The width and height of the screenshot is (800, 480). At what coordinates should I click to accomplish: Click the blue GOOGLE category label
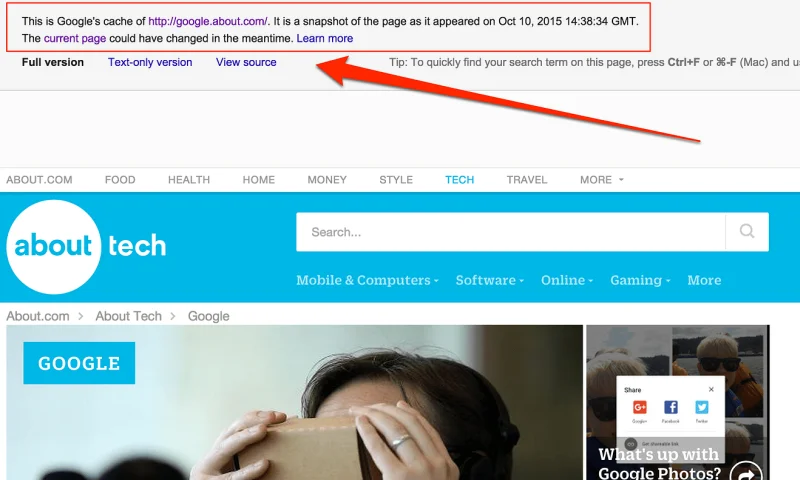(x=79, y=364)
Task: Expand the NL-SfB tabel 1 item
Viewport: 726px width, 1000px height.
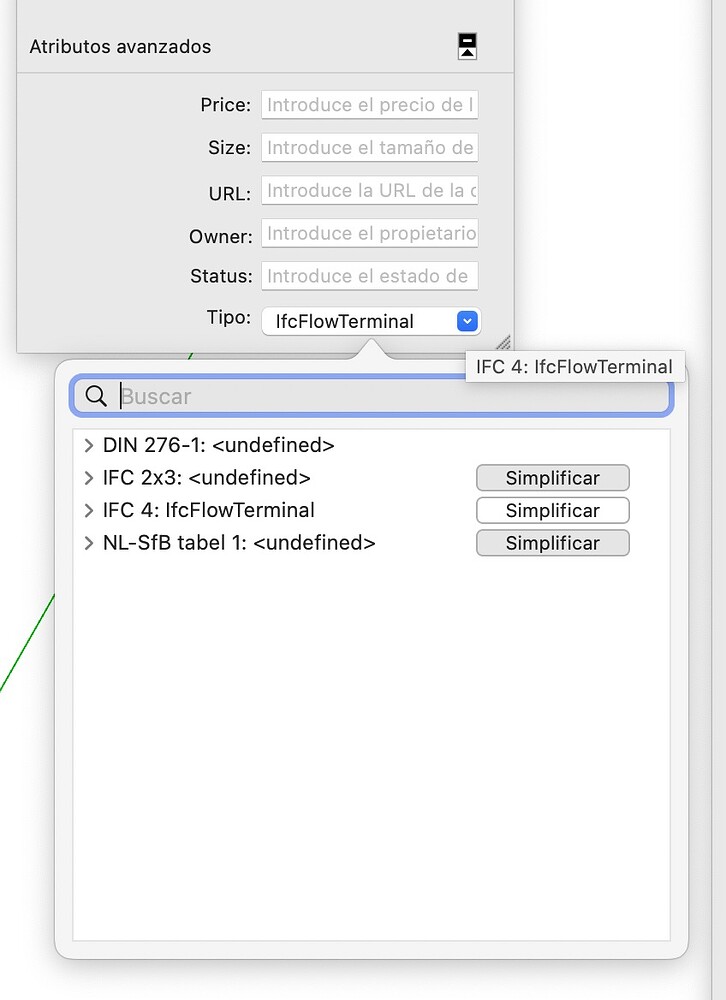Action: (89, 543)
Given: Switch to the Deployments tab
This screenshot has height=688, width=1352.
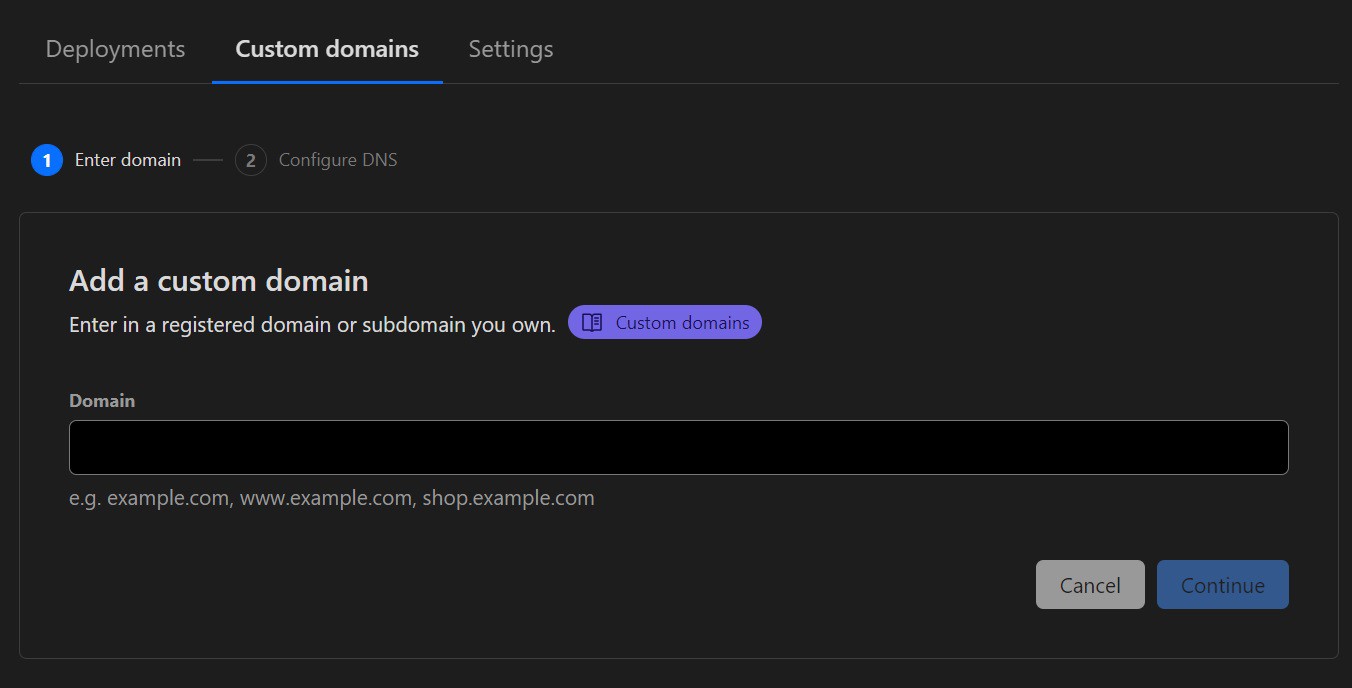Looking at the screenshot, I should (x=114, y=48).
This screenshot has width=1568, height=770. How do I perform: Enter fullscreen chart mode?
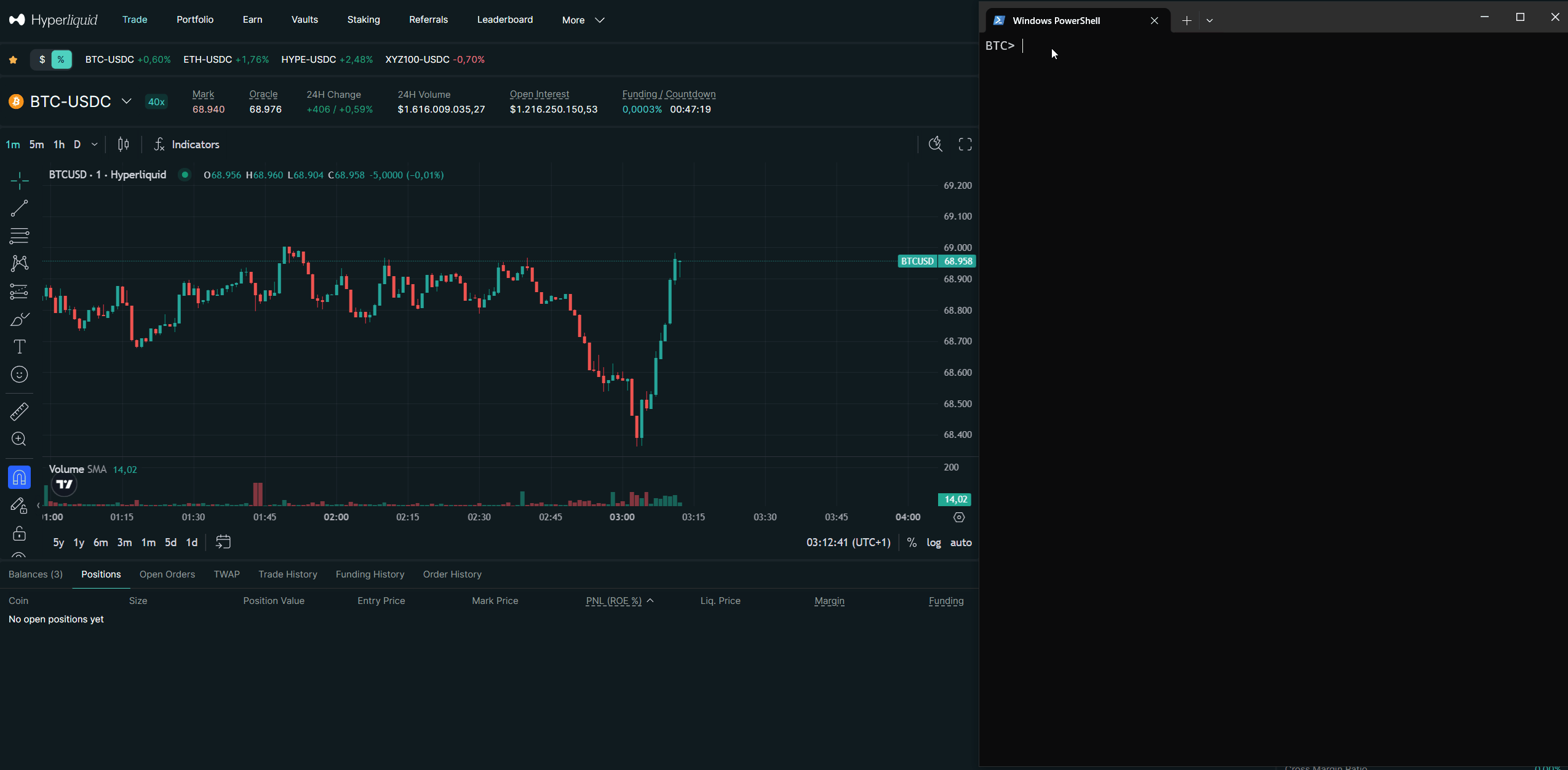click(964, 143)
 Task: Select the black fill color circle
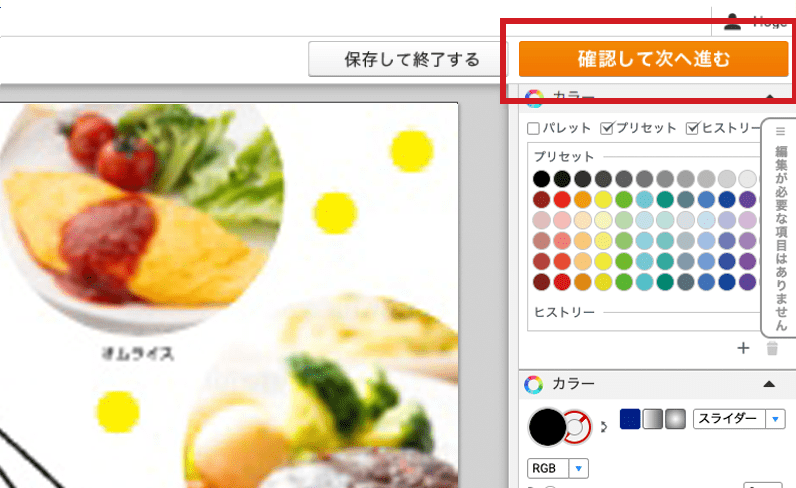[547, 428]
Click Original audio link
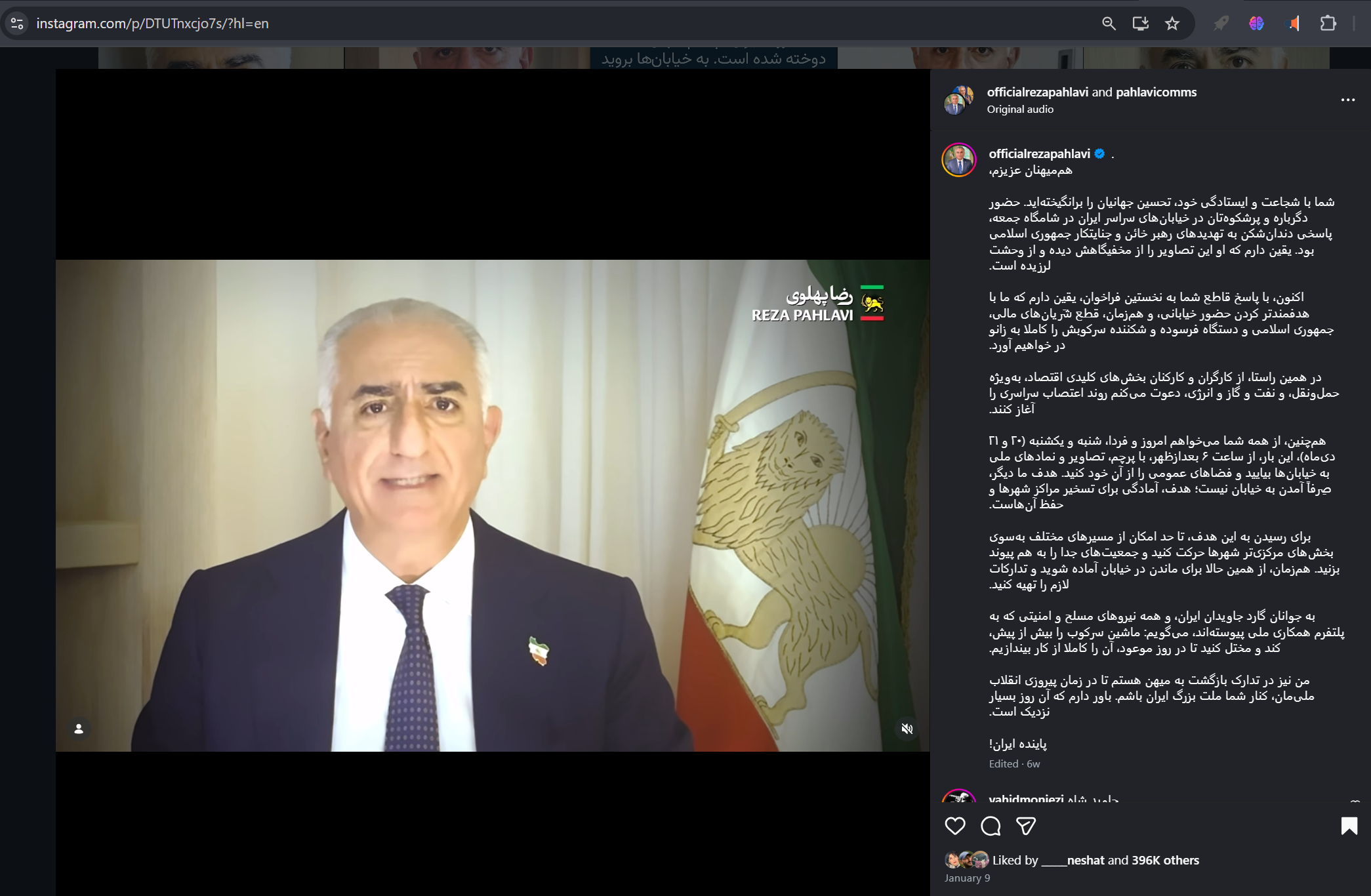This screenshot has width=1371, height=896. pyautogui.click(x=1020, y=110)
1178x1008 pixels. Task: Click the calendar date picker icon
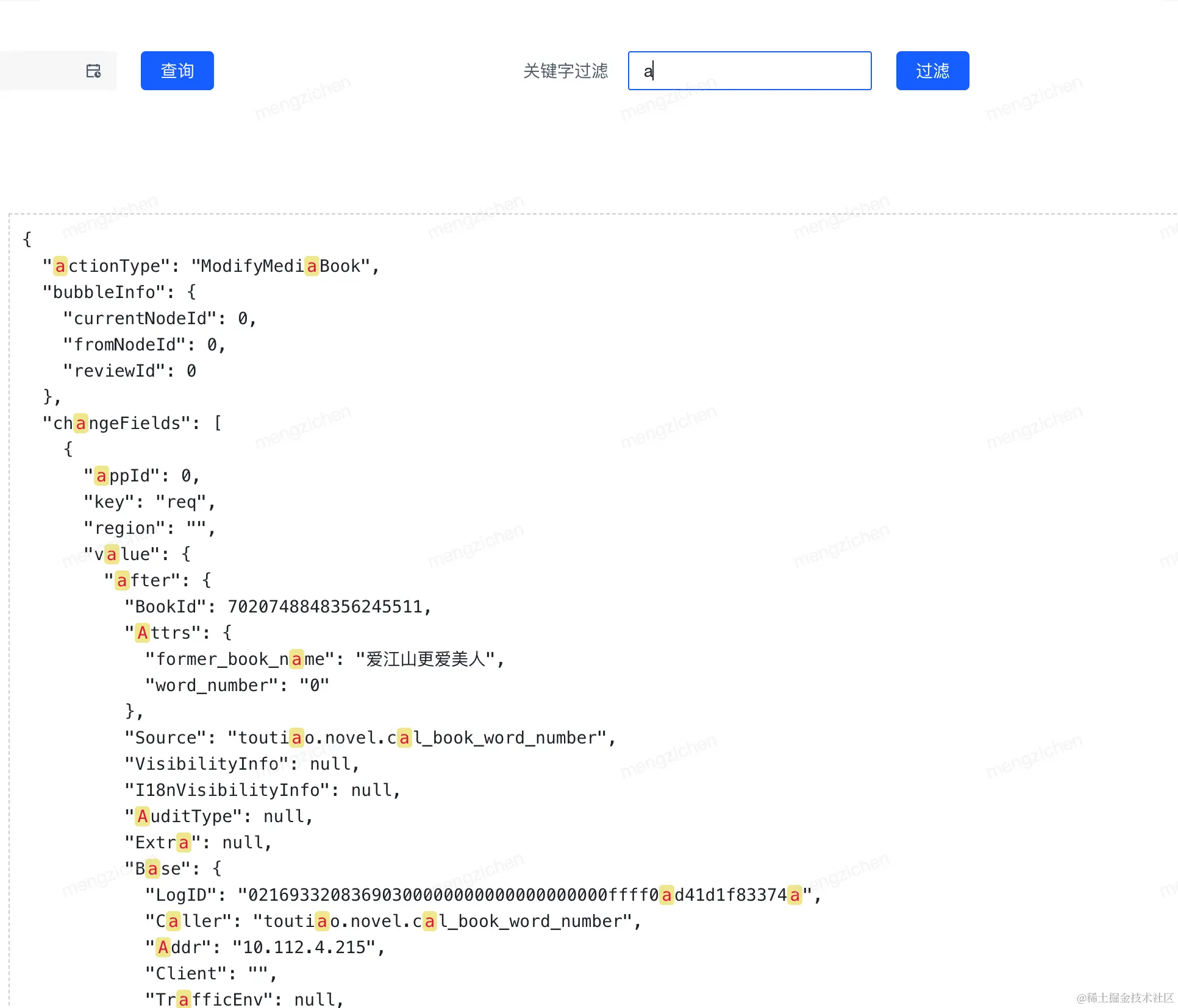(x=93, y=71)
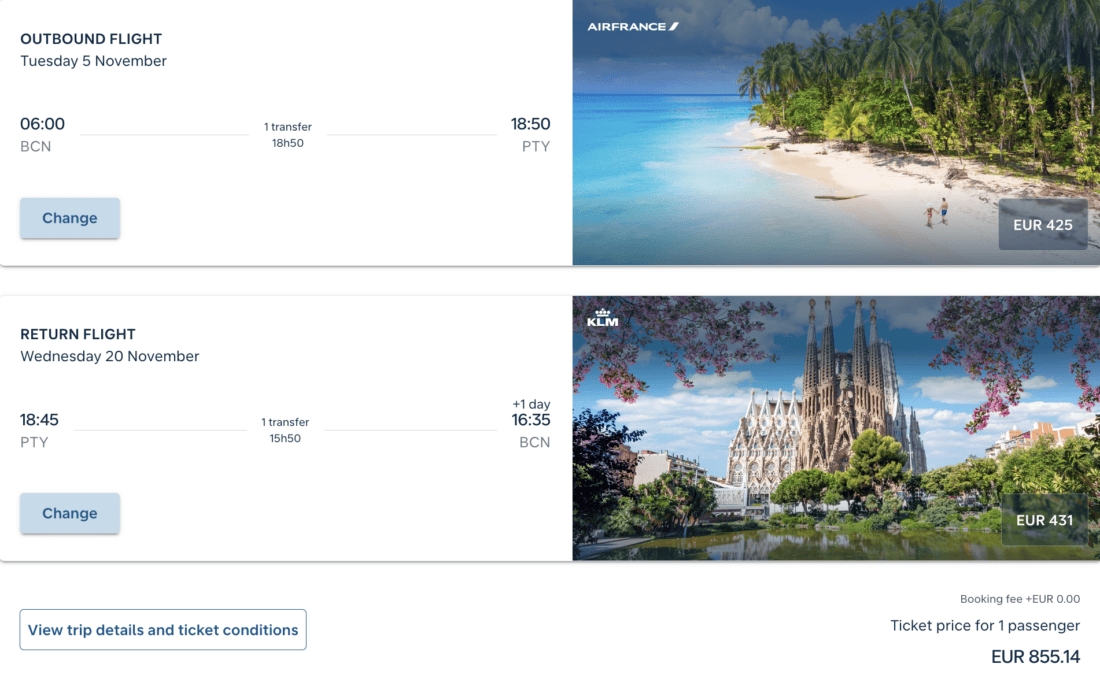The height and width of the screenshot is (675, 1100).
Task: Click the OUTBOUND FLIGHT heading
Action: coord(91,39)
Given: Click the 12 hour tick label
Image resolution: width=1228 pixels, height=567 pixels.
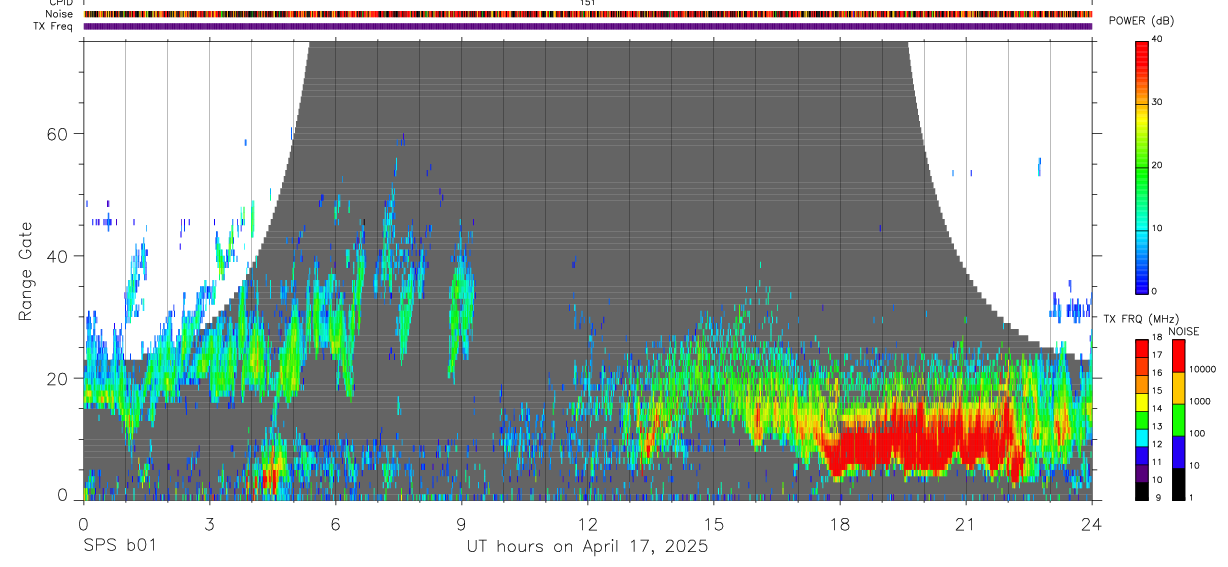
■ ■ ■
Rewrite all of the items above, substituting "Instruction" for every occurrence of "Given" and leaving everything else unchanged. Omit the pictures from your answer.

• Task solution:
The width and height of the screenshot is (800, 480). At what coordinates should I click to accomplish: Click the blue GOOGLE category label
(x=79, y=364)
Task: Expand the NL-SfB tabel 1 item
Viewport: 726px width, 1000px height.
Action: (89, 543)
Instruction: Switch to the Deployments tab
This screenshot has height=688, width=1352.
Looking at the screenshot, I should (x=114, y=48).
This screenshot has width=1568, height=770. How do I perform: Enter fullscreen chart mode?
click(964, 143)
 Task: Select the black fill color circle
[547, 428]
Click Original audio link
This screenshot has width=1371, height=896. pyautogui.click(x=1020, y=110)
1178x1008 pixels. Task: Click the calendar date picker icon
(x=93, y=71)
The height and width of the screenshot is (675, 1100).
Task: Click the OUTBOUND FLIGHT heading
Action: coord(91,39)
Instruction: Click the 12 hour tick label
Image resolution: width=1228 pixels, height=567 pixels.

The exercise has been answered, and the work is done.